Was their coverage of the encounter between Manchester United and Barcelona a triumph? Depends which way you look at it. Certainly the audience figures, which peaked at 10.3 million, attracting 39 per cent of viewers on terrestrial television, will have delighted ITV. And ad revenue of £8 million will also have been welcomed by the cash-strapped channel.
But there's a slightly unconvincing air about ITV's football coverage these days. Tuesday's preview, presented by Jim Rosenthal, set out the stall for the live action well enough, but on the day the commentary team of Clive Tyldesley and David Pleat, backed up by analysts Andy Townsend and Teddy Sheringham, struggled to pick up the ball and run with it with the same aplomb.
Whereas Rosenthal gently guyed the "city of gladiators" clichés that are always a temptation when covering any big sporting event in Rome, Tyld-esley had no such inhibitions at the Stadio Olimpico: "We're a few kilometres out of town from the Colosseum, but there's something rather gladiatorial about this moment," he announced; you could almost imagine him in a toga.
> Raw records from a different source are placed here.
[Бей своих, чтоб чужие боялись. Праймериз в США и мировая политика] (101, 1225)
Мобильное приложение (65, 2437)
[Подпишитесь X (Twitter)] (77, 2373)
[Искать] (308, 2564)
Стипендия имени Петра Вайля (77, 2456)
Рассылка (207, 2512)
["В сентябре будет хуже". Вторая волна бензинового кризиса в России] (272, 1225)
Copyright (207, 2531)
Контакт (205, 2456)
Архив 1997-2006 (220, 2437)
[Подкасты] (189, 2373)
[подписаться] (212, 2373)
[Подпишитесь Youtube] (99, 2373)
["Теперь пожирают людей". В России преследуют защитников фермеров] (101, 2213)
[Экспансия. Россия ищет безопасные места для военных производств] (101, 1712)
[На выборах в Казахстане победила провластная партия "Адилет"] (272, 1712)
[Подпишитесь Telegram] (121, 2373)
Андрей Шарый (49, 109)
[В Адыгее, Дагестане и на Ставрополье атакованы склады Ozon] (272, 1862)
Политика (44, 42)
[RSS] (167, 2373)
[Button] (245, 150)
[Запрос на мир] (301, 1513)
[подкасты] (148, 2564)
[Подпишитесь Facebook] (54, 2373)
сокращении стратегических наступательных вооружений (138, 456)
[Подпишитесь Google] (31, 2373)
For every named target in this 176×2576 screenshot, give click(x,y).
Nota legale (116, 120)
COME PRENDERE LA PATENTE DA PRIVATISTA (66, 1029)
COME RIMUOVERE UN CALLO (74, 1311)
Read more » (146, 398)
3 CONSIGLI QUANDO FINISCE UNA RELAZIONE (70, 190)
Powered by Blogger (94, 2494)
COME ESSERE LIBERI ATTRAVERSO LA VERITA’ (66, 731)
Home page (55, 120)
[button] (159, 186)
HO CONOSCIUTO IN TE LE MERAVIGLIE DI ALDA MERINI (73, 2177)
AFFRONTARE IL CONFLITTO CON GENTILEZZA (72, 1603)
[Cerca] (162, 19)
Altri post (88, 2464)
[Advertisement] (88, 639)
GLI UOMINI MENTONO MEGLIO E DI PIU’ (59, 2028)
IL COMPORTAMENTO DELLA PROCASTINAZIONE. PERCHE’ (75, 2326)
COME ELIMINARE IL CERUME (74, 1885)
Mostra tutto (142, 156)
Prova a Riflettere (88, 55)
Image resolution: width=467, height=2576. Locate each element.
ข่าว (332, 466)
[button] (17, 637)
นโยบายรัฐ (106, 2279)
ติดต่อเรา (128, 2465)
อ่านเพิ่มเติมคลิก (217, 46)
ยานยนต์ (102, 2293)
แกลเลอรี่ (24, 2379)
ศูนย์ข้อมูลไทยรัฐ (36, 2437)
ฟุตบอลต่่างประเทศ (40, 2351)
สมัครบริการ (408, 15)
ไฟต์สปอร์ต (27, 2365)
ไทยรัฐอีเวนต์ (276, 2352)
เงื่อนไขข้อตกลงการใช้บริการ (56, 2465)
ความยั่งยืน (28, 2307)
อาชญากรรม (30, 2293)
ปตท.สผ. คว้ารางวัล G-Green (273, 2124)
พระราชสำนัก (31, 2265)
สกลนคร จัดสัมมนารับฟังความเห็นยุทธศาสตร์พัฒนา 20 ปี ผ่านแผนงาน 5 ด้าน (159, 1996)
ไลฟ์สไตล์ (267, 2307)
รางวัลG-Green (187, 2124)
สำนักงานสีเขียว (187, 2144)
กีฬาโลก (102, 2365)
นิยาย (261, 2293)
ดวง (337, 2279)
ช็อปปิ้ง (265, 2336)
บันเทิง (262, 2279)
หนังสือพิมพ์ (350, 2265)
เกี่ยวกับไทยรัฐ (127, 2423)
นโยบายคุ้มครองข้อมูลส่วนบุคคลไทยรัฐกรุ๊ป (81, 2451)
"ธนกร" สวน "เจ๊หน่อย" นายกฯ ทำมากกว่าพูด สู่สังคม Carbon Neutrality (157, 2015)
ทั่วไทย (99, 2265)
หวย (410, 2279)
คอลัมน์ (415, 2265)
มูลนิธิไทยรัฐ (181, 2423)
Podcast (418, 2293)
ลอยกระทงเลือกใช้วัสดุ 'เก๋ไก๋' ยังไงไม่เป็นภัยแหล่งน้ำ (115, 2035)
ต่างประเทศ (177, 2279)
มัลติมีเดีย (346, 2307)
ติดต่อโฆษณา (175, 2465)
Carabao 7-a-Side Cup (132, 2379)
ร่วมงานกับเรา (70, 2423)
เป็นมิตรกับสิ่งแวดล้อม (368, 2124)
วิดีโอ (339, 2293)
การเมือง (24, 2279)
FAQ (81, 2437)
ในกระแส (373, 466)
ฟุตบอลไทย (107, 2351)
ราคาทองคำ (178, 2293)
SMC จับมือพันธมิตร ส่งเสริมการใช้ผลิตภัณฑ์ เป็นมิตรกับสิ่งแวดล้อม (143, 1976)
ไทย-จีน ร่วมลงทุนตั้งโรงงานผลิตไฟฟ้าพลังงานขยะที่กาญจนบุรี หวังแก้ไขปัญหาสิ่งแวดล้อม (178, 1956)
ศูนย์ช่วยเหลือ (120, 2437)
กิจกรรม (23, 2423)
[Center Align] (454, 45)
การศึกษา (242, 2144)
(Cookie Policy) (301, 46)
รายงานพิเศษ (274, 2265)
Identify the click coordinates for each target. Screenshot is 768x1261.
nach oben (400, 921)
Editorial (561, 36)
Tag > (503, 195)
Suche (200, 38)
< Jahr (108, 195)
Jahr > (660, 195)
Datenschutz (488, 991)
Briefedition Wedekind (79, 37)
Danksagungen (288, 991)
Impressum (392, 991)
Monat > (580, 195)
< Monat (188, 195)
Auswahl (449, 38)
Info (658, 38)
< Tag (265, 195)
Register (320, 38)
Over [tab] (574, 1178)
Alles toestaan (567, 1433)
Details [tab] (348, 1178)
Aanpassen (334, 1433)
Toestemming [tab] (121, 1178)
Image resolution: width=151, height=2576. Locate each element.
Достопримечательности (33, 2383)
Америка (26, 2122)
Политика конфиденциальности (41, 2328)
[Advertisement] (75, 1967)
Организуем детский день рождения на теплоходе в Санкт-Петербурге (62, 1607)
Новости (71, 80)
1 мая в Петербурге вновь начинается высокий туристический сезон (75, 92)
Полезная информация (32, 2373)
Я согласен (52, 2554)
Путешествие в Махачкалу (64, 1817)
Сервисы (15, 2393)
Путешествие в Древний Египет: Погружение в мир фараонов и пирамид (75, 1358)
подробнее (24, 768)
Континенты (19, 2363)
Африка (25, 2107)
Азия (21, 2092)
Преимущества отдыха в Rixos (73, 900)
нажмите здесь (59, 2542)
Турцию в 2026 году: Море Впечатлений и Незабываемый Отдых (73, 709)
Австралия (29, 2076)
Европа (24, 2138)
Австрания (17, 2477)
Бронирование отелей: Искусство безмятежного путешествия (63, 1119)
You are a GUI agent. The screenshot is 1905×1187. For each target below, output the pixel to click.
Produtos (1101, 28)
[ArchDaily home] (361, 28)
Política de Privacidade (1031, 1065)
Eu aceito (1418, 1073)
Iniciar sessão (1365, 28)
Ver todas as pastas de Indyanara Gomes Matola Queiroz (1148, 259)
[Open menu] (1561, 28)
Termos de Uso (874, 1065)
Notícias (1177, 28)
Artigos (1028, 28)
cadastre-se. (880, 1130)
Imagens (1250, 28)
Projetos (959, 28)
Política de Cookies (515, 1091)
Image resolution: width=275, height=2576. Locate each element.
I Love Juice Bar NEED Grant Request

"It could be a really special night; if we get an early goal it could be sensational," said Townsend. "My gut feeling is United – I think they will squeeze it 2-1." Sheringham nodded sagely, before adding: "I think there will be more goals, I really do."
United's bright opening seemed to bear this out, but then Samuel Eto'o's goal for Barça left the ITV team bemused. "Big games are like a big film... players are actors," United legend turned movie star Eric Cantona pronounced while plugging his latest picture, 'Finding Eric'. Tyldes-ley and Co couldn't understand why this big game wasn't going according to the script.
At half-time they seemed in as much disarray as United. Sheringham, never the most articulate of men, spluttered while watching a replay of Eto'o scoring: "Don't give him a half-chance... it's not even a half-chance... look, there's his half-chance". The others fell back on the tried, tested and trite: "If the Spanish get a second, then it's a mountain to climb" (Townsend); and "Edwin van der Sar, 38 years young" (Tyldesley).
By the end the rout was complete, on and off the pitch. All that was left was to conduct gloomy interviews with the losing Manchester contingent and creep away, leaving the Barça boys to celebrate. Someone quoted Sir Alex's phrase: "Football... bloody hell." It was for United and the commentary team, if not for ITV's bean-counters.